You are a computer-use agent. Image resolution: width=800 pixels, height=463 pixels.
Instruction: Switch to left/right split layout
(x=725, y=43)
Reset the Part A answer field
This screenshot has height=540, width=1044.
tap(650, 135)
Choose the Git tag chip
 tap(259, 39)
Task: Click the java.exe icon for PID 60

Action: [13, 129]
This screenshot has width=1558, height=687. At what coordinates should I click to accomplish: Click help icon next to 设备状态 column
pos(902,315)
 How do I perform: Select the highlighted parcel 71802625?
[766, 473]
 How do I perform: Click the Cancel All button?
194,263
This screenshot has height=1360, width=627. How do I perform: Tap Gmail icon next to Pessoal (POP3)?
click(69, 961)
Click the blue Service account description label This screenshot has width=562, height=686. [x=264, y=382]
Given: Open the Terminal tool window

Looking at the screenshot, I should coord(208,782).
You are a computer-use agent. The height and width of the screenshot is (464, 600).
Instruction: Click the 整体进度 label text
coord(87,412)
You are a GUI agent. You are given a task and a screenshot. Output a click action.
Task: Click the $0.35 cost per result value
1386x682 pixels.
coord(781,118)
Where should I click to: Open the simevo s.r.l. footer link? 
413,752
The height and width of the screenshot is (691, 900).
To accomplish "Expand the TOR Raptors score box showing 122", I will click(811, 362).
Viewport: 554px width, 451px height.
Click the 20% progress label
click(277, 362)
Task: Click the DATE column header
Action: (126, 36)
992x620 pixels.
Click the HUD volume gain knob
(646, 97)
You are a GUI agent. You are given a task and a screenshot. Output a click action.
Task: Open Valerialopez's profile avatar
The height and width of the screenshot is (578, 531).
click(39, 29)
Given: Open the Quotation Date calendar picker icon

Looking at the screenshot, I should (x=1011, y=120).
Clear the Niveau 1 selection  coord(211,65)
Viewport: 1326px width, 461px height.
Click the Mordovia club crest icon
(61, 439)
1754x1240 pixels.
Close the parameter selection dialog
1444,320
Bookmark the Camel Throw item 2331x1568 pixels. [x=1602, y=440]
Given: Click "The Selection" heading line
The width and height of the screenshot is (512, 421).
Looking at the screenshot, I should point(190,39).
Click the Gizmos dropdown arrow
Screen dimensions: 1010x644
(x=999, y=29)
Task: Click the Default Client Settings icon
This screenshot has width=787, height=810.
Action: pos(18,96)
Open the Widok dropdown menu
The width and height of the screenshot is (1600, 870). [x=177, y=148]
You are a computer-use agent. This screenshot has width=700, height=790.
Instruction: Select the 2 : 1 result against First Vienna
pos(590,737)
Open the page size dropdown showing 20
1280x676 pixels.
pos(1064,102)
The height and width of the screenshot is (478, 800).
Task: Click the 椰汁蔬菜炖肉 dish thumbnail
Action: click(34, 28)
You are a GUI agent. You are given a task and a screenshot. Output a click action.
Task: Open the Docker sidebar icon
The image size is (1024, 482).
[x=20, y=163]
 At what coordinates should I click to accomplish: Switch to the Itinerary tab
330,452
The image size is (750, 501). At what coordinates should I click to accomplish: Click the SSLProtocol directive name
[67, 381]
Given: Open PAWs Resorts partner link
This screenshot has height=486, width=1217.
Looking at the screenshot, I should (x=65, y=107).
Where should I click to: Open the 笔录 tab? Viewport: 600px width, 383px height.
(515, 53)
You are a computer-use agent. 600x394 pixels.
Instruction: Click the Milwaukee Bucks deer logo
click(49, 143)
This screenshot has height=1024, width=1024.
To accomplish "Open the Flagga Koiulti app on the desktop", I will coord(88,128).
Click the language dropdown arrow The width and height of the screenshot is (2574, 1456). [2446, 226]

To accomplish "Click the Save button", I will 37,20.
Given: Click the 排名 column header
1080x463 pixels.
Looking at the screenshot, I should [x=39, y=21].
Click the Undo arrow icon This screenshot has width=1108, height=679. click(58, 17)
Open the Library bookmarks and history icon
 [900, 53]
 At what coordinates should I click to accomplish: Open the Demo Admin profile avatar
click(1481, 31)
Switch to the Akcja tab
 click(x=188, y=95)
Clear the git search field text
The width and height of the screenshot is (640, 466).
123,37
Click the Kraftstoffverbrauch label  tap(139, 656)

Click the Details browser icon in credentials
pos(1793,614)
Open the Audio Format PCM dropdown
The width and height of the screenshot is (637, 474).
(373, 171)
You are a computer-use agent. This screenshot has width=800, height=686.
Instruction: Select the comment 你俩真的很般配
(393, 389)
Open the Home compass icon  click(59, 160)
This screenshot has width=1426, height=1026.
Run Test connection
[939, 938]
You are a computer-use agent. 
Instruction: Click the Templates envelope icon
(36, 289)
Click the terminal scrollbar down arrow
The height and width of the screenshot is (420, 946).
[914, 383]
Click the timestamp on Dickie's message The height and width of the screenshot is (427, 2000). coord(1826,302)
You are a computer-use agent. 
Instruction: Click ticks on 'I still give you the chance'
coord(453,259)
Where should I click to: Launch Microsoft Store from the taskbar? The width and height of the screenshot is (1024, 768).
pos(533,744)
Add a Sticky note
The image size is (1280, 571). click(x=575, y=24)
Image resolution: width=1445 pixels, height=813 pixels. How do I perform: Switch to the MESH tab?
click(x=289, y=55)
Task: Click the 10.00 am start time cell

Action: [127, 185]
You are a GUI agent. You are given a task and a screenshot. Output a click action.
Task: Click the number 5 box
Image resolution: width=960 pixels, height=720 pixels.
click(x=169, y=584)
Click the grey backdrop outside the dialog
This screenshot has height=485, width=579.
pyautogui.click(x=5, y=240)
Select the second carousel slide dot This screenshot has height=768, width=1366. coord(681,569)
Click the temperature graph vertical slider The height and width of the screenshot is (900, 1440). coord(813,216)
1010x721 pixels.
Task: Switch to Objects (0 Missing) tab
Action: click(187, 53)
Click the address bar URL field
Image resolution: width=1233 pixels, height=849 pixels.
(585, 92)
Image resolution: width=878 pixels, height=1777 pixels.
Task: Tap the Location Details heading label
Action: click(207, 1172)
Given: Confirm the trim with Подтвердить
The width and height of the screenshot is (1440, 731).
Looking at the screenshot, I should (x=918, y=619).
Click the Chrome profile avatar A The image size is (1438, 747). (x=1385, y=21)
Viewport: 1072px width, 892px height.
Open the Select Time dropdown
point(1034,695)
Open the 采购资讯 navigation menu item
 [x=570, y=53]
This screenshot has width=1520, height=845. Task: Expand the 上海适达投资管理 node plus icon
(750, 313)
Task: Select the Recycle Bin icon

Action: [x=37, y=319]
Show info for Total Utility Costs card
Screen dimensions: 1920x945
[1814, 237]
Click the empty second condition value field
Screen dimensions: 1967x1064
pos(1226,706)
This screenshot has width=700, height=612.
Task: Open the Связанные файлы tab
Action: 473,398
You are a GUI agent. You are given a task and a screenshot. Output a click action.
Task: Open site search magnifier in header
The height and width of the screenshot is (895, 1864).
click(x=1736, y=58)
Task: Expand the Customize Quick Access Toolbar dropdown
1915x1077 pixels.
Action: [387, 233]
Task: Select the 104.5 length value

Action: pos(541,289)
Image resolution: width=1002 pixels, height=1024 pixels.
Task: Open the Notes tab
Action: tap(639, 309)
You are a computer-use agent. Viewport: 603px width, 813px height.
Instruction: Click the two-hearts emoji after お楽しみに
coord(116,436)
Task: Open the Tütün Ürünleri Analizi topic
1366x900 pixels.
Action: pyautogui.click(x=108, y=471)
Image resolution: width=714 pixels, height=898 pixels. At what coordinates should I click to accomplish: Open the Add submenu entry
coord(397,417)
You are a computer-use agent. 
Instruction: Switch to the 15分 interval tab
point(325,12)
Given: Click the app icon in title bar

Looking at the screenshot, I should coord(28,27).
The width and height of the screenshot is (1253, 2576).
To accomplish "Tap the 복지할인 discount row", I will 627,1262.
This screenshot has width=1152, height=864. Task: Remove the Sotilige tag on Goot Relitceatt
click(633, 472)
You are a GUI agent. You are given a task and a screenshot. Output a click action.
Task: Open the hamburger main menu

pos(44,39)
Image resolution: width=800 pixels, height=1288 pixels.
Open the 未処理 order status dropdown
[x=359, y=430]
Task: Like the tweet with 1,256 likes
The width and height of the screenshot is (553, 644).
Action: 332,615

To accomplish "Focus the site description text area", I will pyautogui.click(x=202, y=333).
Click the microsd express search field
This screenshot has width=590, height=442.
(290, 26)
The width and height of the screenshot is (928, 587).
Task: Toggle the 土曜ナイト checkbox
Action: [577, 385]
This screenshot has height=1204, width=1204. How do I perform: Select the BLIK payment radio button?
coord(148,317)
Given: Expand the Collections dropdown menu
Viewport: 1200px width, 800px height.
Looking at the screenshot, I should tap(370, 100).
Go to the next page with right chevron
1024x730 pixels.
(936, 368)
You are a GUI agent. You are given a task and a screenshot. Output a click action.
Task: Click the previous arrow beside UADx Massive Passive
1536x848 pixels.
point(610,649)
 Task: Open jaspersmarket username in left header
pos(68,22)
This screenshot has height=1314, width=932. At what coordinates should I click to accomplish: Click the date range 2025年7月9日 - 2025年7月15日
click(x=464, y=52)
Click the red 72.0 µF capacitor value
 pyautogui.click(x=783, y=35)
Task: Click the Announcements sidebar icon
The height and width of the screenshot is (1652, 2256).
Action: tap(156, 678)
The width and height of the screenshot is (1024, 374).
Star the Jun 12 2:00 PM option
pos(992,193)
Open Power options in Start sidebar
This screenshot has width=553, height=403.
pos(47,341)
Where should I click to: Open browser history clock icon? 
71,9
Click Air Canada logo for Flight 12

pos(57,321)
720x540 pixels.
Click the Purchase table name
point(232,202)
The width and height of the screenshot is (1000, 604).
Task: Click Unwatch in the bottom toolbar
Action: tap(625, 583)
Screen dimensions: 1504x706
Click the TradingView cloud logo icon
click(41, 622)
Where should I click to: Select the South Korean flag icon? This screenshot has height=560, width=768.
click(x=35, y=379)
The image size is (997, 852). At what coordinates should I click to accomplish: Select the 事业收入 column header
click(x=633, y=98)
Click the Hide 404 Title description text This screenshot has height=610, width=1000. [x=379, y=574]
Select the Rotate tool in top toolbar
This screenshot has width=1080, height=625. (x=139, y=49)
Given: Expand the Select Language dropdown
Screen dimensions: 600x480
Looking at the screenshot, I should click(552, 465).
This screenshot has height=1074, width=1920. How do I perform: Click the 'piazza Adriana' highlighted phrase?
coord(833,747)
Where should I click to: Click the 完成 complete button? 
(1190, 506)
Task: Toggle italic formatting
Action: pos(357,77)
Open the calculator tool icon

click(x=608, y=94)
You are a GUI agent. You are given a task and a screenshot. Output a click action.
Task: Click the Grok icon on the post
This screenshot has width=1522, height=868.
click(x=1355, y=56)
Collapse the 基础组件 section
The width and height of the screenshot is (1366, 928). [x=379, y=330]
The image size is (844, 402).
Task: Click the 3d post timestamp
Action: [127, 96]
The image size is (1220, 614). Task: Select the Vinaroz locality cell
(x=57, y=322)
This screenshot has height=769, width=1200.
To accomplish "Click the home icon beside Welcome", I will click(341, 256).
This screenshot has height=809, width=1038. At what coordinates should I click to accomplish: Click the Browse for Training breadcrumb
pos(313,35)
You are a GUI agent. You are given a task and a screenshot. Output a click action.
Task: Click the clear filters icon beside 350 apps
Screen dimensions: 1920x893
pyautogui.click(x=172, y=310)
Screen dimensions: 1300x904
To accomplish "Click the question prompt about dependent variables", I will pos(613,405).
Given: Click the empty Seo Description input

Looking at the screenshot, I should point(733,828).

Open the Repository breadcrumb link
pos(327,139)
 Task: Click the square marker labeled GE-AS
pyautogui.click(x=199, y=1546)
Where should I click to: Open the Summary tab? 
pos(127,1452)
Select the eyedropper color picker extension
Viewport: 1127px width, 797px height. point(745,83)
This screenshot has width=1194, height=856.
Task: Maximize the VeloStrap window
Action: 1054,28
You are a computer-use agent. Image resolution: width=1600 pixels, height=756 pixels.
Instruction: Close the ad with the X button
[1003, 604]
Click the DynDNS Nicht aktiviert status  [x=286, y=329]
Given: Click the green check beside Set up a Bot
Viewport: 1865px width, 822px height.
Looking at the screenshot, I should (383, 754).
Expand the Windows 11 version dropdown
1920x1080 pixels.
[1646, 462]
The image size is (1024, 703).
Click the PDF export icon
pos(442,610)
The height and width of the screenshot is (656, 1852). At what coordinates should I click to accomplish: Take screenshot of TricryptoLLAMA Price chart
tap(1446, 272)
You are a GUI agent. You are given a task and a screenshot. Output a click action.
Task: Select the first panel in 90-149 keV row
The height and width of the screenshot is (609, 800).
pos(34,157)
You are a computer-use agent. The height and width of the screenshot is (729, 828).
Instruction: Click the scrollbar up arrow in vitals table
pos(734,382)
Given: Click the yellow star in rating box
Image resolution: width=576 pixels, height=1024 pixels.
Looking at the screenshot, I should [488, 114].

WHAT THE EXERCISE ASKS: Pull out all lines from the listing that contain the string "beside".

ANSWER TO THE PROBLEM:
Task: Click the previous arrow beside UADx Massive Passive
To accomplish "Click the home icon beside Welcome", I will click(341, 256).
Task: Click the clear filters icon beside 350 apps
Given: Click the green check beside Set up a Bot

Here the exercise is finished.